Hundreds of thousands of people look for protection in bankruptcy every year, and that help can begin as soon as you file. When you’re in dire need of shelter, you may be able to ask for those same advantages – but there are some exceptions.

Issues like overextension, reduced income and surprise expenses led over 700,000 people to file for bankruptcy in the last three years of reporting, according to the American Bankruptcy Institute. If you’re looking to join the ranks of people that have found asylum through bankruptcy, you’re probably especially interested in the automatic stay, which limits collections while you begin the process. But despite the name, the automatic stay isn’t always going to cover every problem.

Staying put

There are times when a stay can run up against limitations:

  • Utilities: If the utility company says they’re going to shut off your water or power, an automatic stay could step in and shelter you.
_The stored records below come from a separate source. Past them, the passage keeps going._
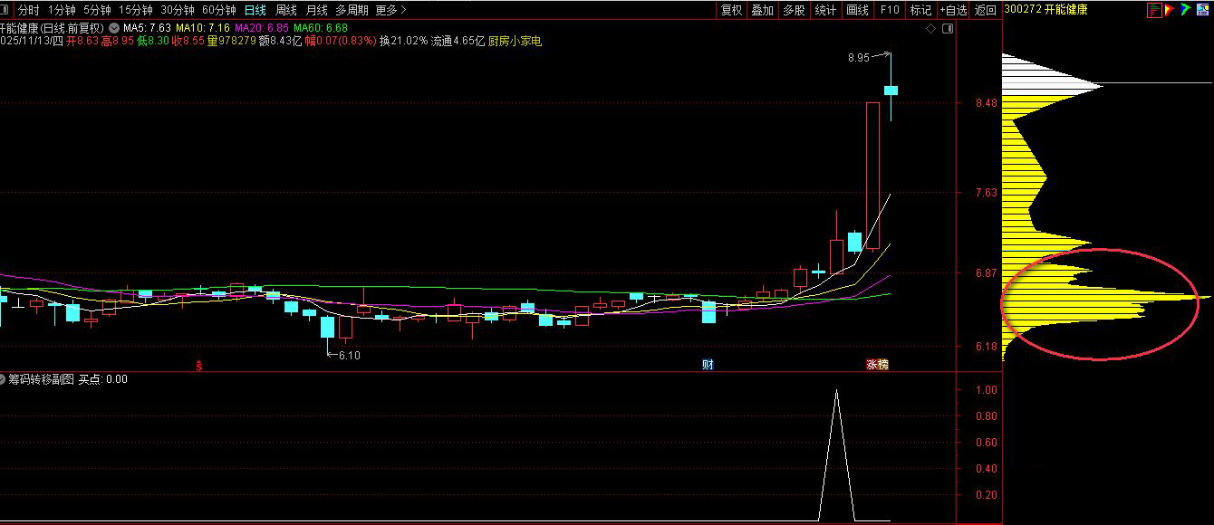Screen dimensions: 1214x525
Task: Toggle the side panel split icon
Action: 948,29
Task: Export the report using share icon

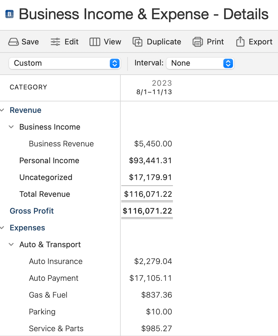Action: click(x=240, y=42)
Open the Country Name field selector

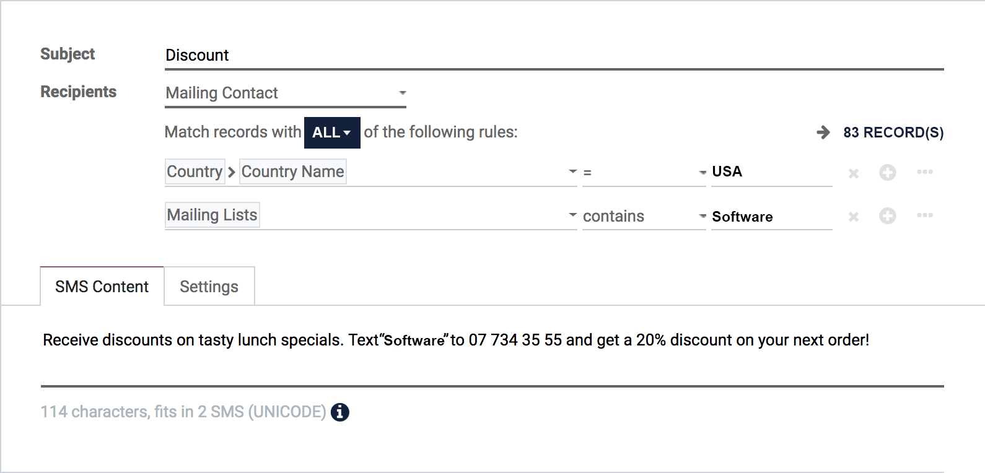point(371,171)
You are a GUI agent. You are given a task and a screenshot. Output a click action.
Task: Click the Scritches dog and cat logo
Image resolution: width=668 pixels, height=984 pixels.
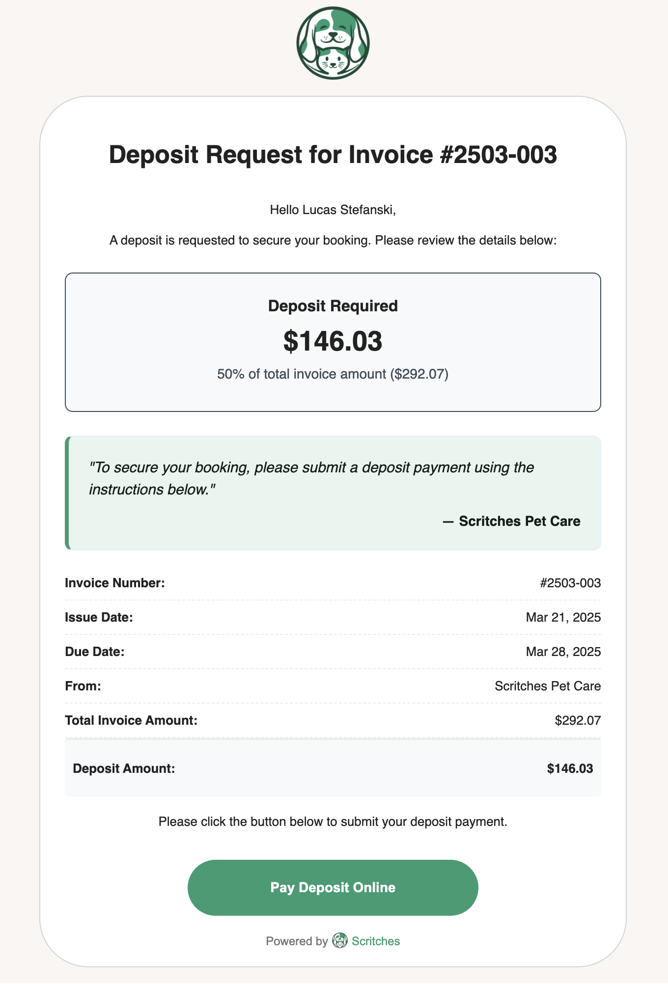[333, 43]
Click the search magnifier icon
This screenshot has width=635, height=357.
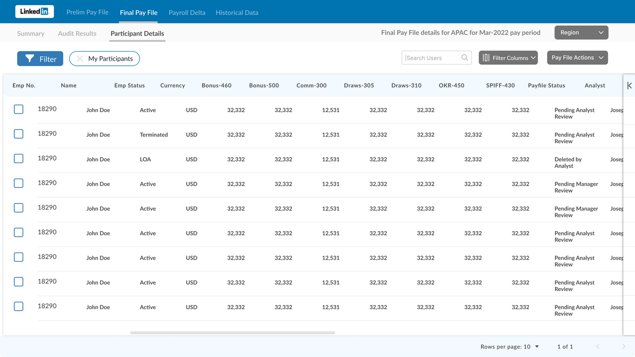[464, 58]
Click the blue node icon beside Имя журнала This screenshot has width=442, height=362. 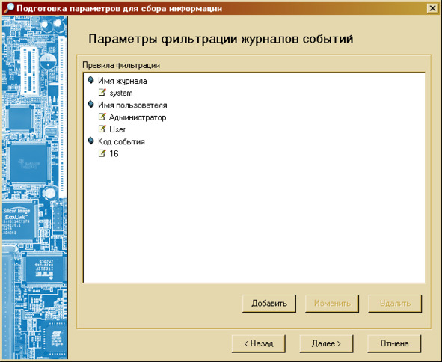pyautogui.click(x=90, y=80)
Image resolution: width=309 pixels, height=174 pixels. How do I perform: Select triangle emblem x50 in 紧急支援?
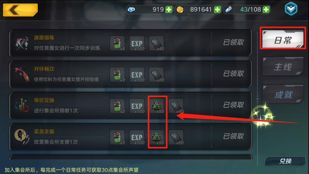pos(157,137)
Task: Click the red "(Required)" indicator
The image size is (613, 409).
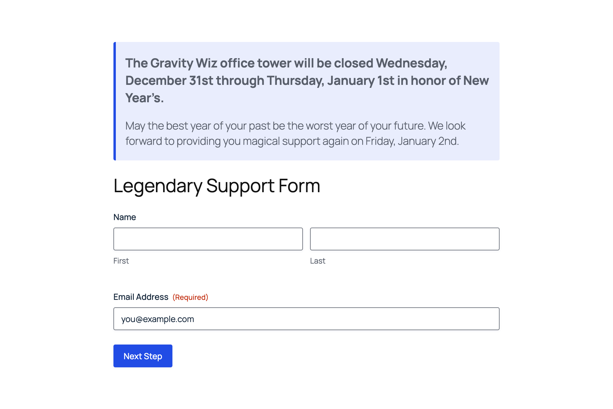Action: (x=190, y=297)
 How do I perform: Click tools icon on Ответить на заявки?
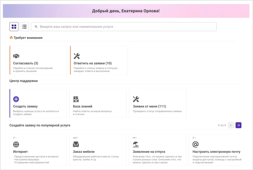[x=77, y=56]
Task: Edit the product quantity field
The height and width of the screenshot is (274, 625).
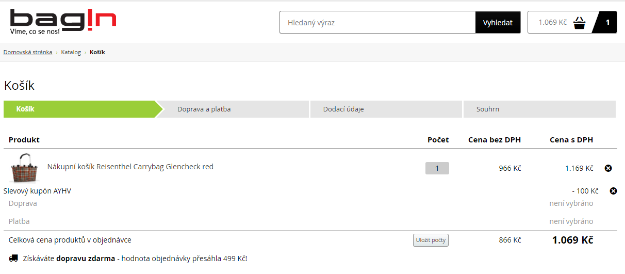Action: pyautogui.click(x=437, y=168)
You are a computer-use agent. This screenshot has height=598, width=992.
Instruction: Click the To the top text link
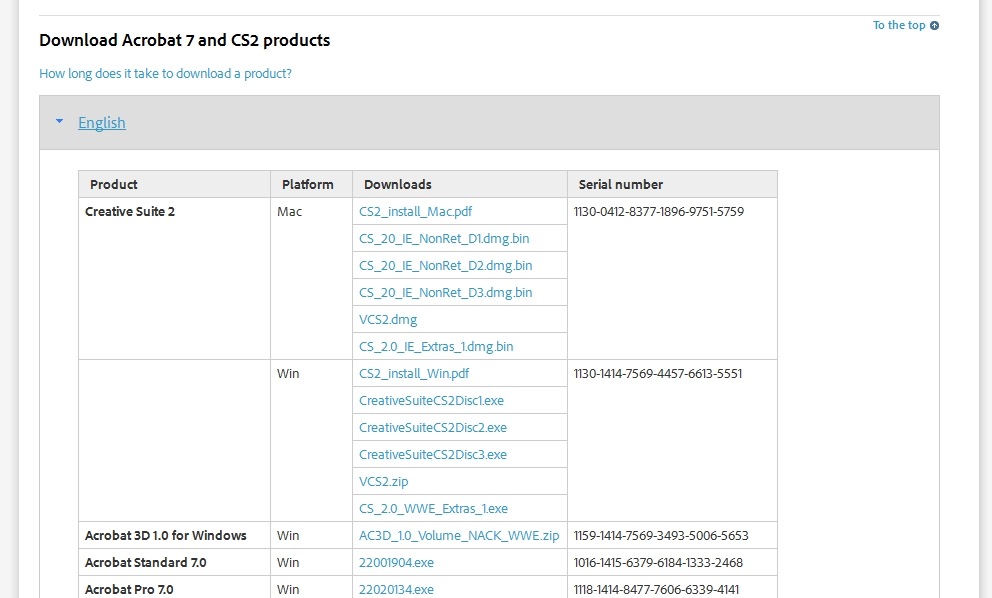point(899,25)
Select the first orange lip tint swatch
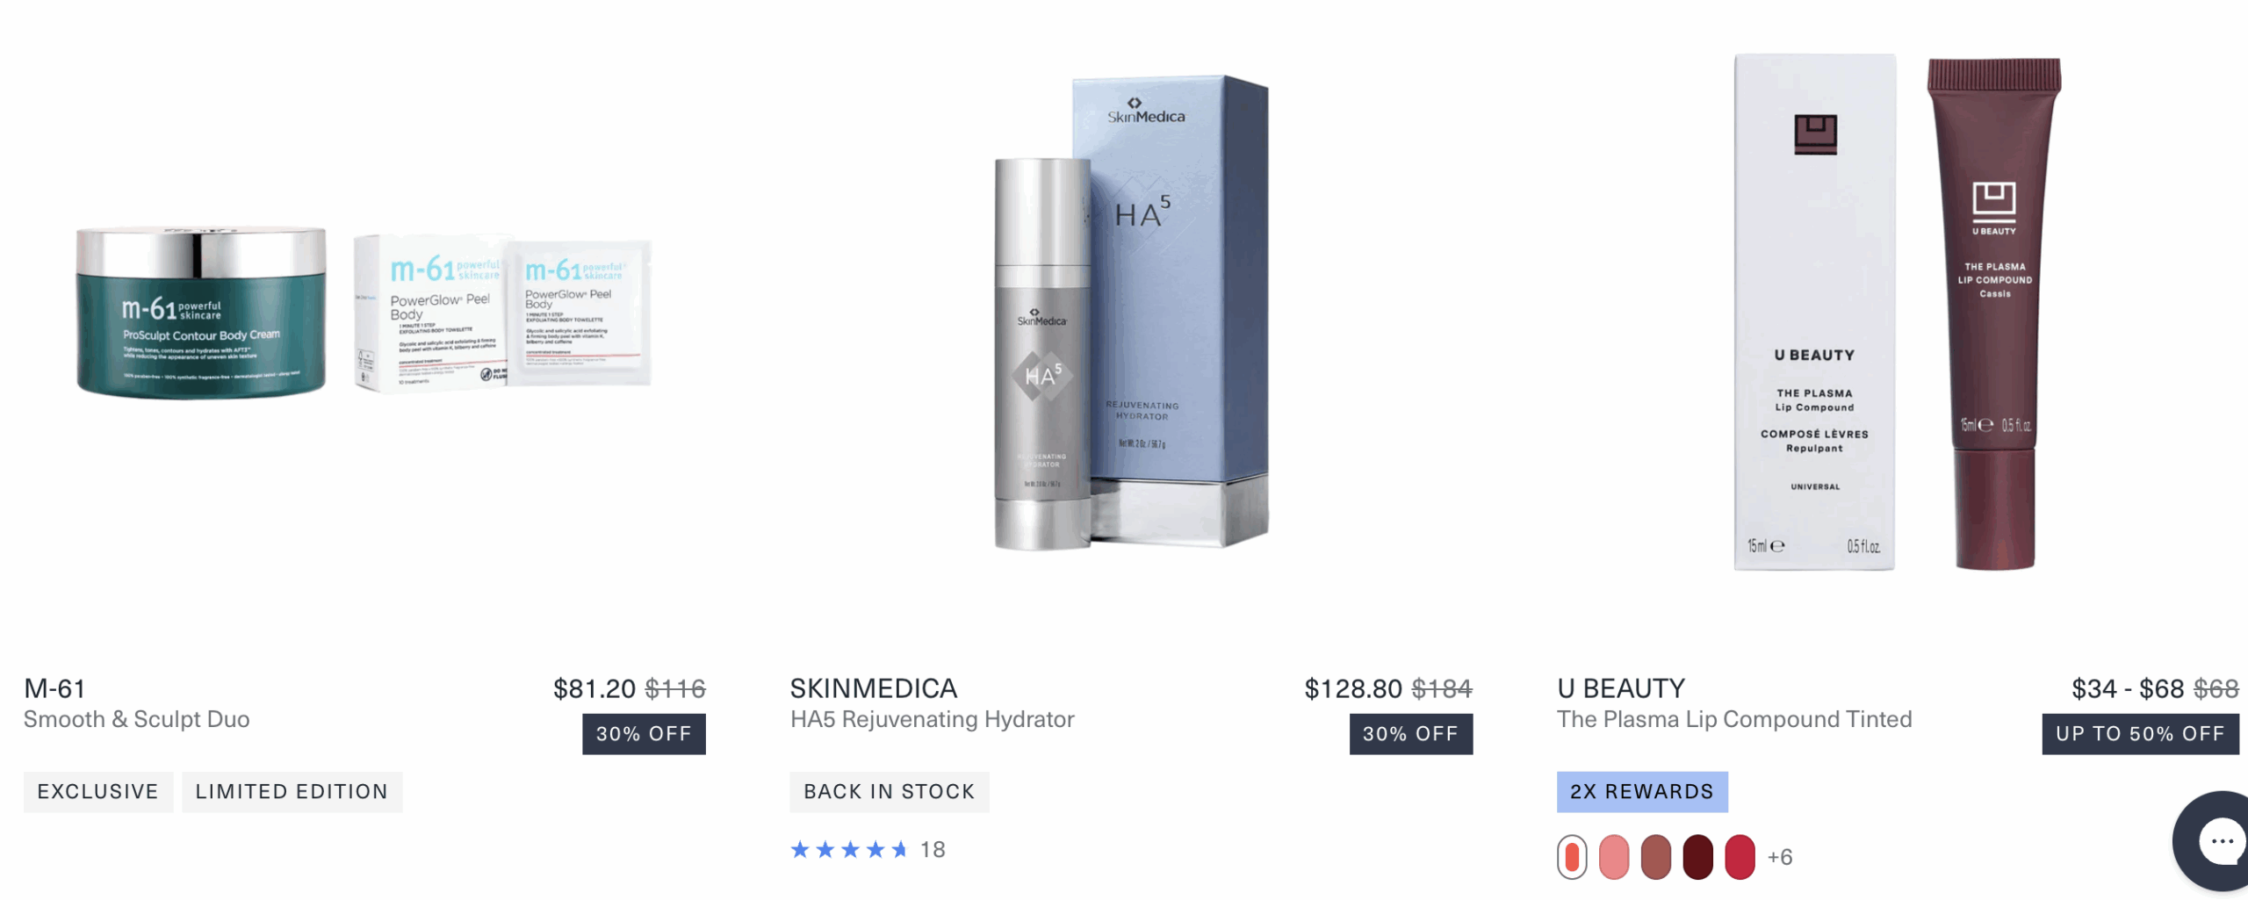 [x=1572, y=857]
While this temporary relief can help, these companies may require you to give a sizeable deposit when the process is over to make sure you can pay up when the bills come around again.
  • Housing: If you’re looking at an eviction, that stay might just be buying you time. There’s not much a stay can do if your landlord has already started the eviction process, or the landlord can request that the courts lift the stay to allow the process to move ahead.
  • Timeline: Repeat filings could begin to limit the protections. There’s generally not a specific time frame spelled out for excessive applications, but frequent trips to the well could cause a court to reign in the length of the stay or deny it outright.

Bankruptcy can offer a great deal of help, in no small part to the power of the automatic stay. But there are limits to its authority, so make sure you know how it might apply to your particular case.